EXERCISE INSTRUCTIONS >> Every single entry should be printed exactly.

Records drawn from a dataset

|---|

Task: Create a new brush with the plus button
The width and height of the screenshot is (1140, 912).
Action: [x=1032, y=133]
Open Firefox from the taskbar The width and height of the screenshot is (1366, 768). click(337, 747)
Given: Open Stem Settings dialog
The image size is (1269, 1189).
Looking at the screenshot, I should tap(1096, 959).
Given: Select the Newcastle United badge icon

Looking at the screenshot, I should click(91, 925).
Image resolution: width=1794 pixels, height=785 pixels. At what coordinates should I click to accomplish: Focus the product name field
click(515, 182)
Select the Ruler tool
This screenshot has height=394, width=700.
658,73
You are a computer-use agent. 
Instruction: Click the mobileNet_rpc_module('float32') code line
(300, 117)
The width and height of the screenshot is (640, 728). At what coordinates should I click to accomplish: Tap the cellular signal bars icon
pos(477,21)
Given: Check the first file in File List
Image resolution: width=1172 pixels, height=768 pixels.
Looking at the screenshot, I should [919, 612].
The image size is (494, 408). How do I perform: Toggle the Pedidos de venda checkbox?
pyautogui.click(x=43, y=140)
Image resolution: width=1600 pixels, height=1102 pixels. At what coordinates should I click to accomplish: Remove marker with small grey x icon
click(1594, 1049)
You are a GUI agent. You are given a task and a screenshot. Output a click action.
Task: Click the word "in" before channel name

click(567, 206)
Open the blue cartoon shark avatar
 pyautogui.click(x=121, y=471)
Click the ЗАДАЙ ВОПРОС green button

|---|

RESPONSE AREA >>
Task: Create a new brush with the plus button
The width and height of the screenshot is (1140, 912).
Action: [x=1032, y=133]
Open Firefox from the taskbar The width and height of the screenshot is (1366, 768). click(337, 747)
Given: Open Stem Settings dialog
The image size is (1269, 1189).
Looking at the screenshot, I should tap(1096, 959).
Given: Select the Newcastle United badge icon

Looking at the screenshot, I should click(91, 925).
Image resolution: width=1794 pixels, height=785 pixels. At what coordinates should I click to accomplish: Focus the product name field
click(515, 182)
Select the Ruler tool
This screenshot has height=394, width=700.
658,73
You are a computer-use agent. 
Instruction: Click the mobileNet_rpc_module('float32') code line
(300, 117)
The width and height of the screenshot is (640, 728). At what coordinates should I click to accomplish: Tap the cellular signal bars icon
pos(477,21)
Given: Check the first file in File List
Image resolution: width=1172 pixels, height=768 pixels.
Looking at the screenshot, I should [919, 612].
The image size is (494, 408). How do I perform: Toggle the Pedidos de venda checkbox?
pyautogui.click(x=43, y=140)
Image resolution: width=1600 pixels, height=1102 pixels. At what coordinates should I click to accomplish: Remove marker with small grey x icon
click(1594, 1049)
You are a GUI agent. You are given a task and a screenshot. Output a click action.
Task: Click the word "in" before channel name

click(567, 206)
Open the blue cartoon shark avatar
 pyautogui.click(x=121, y=471)
Click the ЗАДАЙ ВОПРОС green button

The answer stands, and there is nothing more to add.